Right, but in this sentence it's more appropriate to be badal.


----------



## brustad

How can al-bint, which means "the girl", be a na'at for anything?


----------



## Mina Rady

brustad said:


> How can al-bint, which means "the girl", be a na'at for anything?



It's not na'at. Don't confuse yourself with a thing that even Arab grammar scientists have debates about it. The correct and most popular answer is that Al-bit is "Badal Motabeq" as I mentioned in my previous comment. نعت and عطف بيان are two debatable answers.


----------



## brustad

Got it. I had no idea Arab grammarians had debates about this topic! By the way, is there really a difference between atf bayan and na't (نَعْت)?


----------



## Mina Rady

brustad said:


> Got it. I had no idea Arab grammarians had debates about this topic! By the way, is there really a difference between atf bayan and na't (نَعْت)?
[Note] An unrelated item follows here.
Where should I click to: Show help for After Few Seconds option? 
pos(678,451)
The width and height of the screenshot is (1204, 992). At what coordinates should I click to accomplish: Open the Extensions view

Yup, Arab grammarians have debates about many topics actually. You can find the different opinions of grammarians concerning this topic in the book " معاني النحو" by Dr. Fadel Saleh Alsamerai.

For your question, Yeah, there is a huge difference between them, and I think that you mixed up نعت with بدل مطابق. As they are totally two different things. However, as I already mentioned, some grammarians believe that every بدل could be عطف بيان and vice versa. Yet, بدل is the most common answer.


----------



## Sun-Shine

brustad said:


> How can al-bint, which means "the girl", be a na'at for anything?


If a word with الـ comes after demonstratives and it's مُشْتَقّ (active participle, passive participle,...) then it would be an adjective "نعت". As البنت is not مشتق then it's badal.



Mina Rady said:


> Don't confuse yourself with a thing that even Arab grammar scientists have debates about it.


I agree.


----------



## brustad

Yeah, na't is not a mushtaqq. That's why I thought it could not be a na't: it doesn't contain a pronoun. Mushtaqqs all contain a pronoun.


----------



## Sun-Shine

brustad said:


> Yeah, na't is not a mushtaqq.


النعت is a mushtaqq. 


> it doesn't contain a pronoun. Mushtaqqs all contain a pronoun.


What do you mean? Can you elaborate?


----------



## brustad

Sorry, I meant "al-bint is not a mushtaqq" because it doesn't contain a pronoun.


----------



## Ali Smith

Sun-Shine said:


> If a word with الـ comes after demonstratives and it's مُشْتَقّ (active participle, passive participle,...) then it would be an adjective "نعت". As البنت is not مشتق then it's badal.



By مشتقّ do you mean a noun that has a ضمير in it? If so, words like يهودي and نصراني would not qualify because they do not have a ضمير; yet, they are used as نعوت.


----------



## Ibn Nacer

Ali Smith said:


> By مشتقّ do you mean a noun that has a ضمير in it? If so, words like يهودي and نصراني would not qualify because they do not have a ضمير; yet, they are used as نعوت.


I think  مُشْتَقّ refers to words derived from a verb like active participle, passive participle, adjective ...


----------



## Ali Smith

Ibn Nader: Yes, all أسماء that contain a ضمير as a مسند اليه. But this excludes أسماء الآلة, such as مفتاح.


----------



## zj73

brustad said:


> How can al-bint, which means "the girl", be a na'at for anything?


Only a صفة can be a نعت. Since "bint" is not a صفة it cannot be a نعت.

But yahoodi and kabeer are صفةs, so they can be نعتs.


----------